▶ [Written task a]:
Transfer the part of the entries below that opens with the line containing "The height and width of the screenshot is (1336, 896)." and closes with the line containing "will (121, 124).", both lines included. Reproduce every line in that part with its request, add 50 to each coordinate in the answers, and give only those lines.

+ + +

GitHub - pvotio/ishares-components: iShares Components – A Python-based data pipeline that fetches, processes, and stores financial data related to iShares ETFs, integrating with Microsoft SQL Server for structured storage.

iShares Components

This repository contains an end-to-end Python ETL pipeline deployed to Azure Kubernetes Service (AKS). It scrapes key financial data on the constituents of various iShares ETFs, transforms the data, and loads it into an Azure SQL Database. It is containerized with Docker, uses Azure Managed Identity for passwordless authentication, and routes scraping requests through Bright Data proxy.

Core Workflow

Initialization: main.py sets up logging and leverages Azure Workload Identity (Managed Identity) for passwordless authentication to Azure services—no stored credentials required.
Scraping: ishare.py retrieves ETF constituent tickers and metadata from iShares, routing HTTP requests through the Bright Data proxy.
Transformation: transformer.py and utils.py normalize, enrich, and validate the scraped data.
Loading: mssql.py connects to Azure SQL Database using Azure AD authentication (via Managed Identity) and performs upserts of transformed records.
Containerization: Dockerfile builds a Docker image based on Python 3.13.2, installs dependencies, and sets the ETL command.
Deployment: Image is pushed to Azure Container Registry (ACR) and deployed on AKS.

Architecture

Scraping Module: Fetches data via Bright Data proxy (ishare.py).
Transformation Module: Cleans and formats data (transformer.py, utils.py).
Database Module: Interfaces with Azure SQL DB (mssql.py).
Orchestration: core.py coordinates module execution by Managed Identity.
Container & CI/CD: Built with Docker and deployed via Azure Pipelines.

Prerequisites

Python 3.13.2+
Docker
Azure CLI
Azure subscription with permissions to create:
- AKS cluster
- Azure SQL Database
- Azure Container Registry
kubectl

Getting Started

Clone the Repository

git clone https://github.com/your_org/shares-components.git
cd shares-components

Configuration

settings.py: Update Azure SQL and ACR connection strings.
logger.py: Configure log levels and handlers.
azure-pipelines.yaml: Adjust registry connection and image repository variables as needed.

+ + +

▶ [Written task b]:
Quote the part of the iShares Components page that opens with the words containing "Database Module: Interfaces" and closes with "via Azure Pipelines.".

+ + +

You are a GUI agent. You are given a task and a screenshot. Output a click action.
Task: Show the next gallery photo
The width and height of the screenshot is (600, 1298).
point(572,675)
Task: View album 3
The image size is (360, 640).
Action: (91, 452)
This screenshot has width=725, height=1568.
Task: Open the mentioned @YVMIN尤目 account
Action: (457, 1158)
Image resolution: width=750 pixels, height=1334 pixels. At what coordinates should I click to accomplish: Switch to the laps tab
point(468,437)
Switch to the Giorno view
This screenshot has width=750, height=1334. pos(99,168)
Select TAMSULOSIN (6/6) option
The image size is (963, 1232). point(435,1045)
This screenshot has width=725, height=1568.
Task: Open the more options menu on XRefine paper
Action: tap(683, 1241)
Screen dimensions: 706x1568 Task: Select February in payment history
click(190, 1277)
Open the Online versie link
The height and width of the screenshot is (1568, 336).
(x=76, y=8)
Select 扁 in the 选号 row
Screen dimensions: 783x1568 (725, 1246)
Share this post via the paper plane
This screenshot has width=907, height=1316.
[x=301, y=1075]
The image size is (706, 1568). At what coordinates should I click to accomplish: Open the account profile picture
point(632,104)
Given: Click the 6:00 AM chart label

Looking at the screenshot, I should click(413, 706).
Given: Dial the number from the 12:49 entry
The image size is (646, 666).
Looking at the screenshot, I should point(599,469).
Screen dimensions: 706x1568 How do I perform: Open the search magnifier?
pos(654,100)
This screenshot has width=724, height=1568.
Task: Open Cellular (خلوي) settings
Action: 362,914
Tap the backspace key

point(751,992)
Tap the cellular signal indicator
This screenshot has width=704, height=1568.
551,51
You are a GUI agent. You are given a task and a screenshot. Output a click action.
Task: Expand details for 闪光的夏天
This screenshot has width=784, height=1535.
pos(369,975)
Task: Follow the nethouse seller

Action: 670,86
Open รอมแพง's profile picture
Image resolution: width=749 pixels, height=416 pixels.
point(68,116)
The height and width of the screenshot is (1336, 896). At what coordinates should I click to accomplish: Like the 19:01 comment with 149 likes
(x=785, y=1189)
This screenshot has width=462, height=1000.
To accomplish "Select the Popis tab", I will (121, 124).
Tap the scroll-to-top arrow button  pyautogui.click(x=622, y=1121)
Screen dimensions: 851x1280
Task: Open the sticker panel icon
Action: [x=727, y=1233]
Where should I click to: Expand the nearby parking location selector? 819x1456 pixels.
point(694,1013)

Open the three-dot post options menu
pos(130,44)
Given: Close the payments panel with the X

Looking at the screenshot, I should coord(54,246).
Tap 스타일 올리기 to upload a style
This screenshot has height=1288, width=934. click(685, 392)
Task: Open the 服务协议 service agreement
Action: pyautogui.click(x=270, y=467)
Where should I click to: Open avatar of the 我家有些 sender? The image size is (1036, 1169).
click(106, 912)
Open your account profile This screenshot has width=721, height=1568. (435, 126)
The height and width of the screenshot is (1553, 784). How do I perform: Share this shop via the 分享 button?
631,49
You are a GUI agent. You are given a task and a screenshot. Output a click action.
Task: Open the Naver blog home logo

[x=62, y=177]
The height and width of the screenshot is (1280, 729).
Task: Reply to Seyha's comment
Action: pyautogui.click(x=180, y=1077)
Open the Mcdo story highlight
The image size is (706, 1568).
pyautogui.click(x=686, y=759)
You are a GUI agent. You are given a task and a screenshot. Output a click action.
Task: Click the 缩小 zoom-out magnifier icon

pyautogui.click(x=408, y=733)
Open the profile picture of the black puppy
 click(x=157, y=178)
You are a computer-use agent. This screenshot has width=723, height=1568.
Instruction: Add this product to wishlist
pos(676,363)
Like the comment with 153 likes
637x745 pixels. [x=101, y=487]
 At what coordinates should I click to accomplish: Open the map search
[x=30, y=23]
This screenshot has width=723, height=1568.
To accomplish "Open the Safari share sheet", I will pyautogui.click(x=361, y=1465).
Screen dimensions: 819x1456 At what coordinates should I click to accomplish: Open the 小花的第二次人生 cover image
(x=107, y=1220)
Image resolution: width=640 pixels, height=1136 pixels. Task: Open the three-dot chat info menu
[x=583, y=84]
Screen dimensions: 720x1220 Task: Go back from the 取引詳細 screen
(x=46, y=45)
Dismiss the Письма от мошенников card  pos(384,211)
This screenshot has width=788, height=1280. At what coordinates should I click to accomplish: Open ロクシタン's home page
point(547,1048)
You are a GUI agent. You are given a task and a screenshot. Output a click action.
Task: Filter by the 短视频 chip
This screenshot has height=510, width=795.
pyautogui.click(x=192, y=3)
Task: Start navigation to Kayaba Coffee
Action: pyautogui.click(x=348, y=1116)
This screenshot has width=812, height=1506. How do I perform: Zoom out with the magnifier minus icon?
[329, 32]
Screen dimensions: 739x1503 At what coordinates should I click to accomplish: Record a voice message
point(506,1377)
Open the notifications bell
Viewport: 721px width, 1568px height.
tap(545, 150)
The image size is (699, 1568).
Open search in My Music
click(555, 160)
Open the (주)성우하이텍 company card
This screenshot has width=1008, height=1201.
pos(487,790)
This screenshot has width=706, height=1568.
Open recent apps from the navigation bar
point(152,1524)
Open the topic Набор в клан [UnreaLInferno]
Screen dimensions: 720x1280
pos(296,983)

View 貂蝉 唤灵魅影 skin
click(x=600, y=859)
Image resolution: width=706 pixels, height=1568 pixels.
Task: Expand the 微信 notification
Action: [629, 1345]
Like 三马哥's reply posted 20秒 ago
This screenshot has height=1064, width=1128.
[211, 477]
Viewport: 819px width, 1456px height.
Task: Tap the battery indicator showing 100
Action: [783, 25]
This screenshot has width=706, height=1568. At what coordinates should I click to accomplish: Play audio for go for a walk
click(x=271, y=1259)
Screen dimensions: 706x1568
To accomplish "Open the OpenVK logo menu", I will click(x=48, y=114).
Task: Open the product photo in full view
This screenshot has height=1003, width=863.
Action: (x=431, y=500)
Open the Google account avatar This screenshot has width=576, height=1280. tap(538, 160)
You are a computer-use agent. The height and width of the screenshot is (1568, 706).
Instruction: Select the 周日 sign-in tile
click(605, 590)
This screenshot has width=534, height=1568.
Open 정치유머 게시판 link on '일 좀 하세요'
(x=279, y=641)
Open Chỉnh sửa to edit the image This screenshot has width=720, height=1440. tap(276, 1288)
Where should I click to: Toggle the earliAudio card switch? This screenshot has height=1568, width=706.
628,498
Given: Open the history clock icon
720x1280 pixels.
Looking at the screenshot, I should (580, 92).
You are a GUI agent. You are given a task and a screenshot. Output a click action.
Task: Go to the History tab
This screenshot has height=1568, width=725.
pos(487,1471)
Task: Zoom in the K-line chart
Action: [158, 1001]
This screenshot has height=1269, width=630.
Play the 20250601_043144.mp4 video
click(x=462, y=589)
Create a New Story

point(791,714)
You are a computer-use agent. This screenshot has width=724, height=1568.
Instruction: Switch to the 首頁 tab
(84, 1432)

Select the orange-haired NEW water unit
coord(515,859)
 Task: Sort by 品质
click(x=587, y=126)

+ + +

▶ [Worked solution a]:
The height and width of the screenshot is (1336, 896). At what coordinates should I click to accomplish: Like the 19:01 comment with 149 likes
(x=835, y=1239)
This screenshot has width=462, height=1000.
To accomplish "Select the Popis tab", I will (171, 174).

▶ [Worked solution b]:
Database Module: Interfaces with Azure SQL DB (mssql.py).
Orchestration: core.py coordinates module execution by Managed Identity.
Container & CI/CD: Built with Docker and deployed via Azure Pipelines.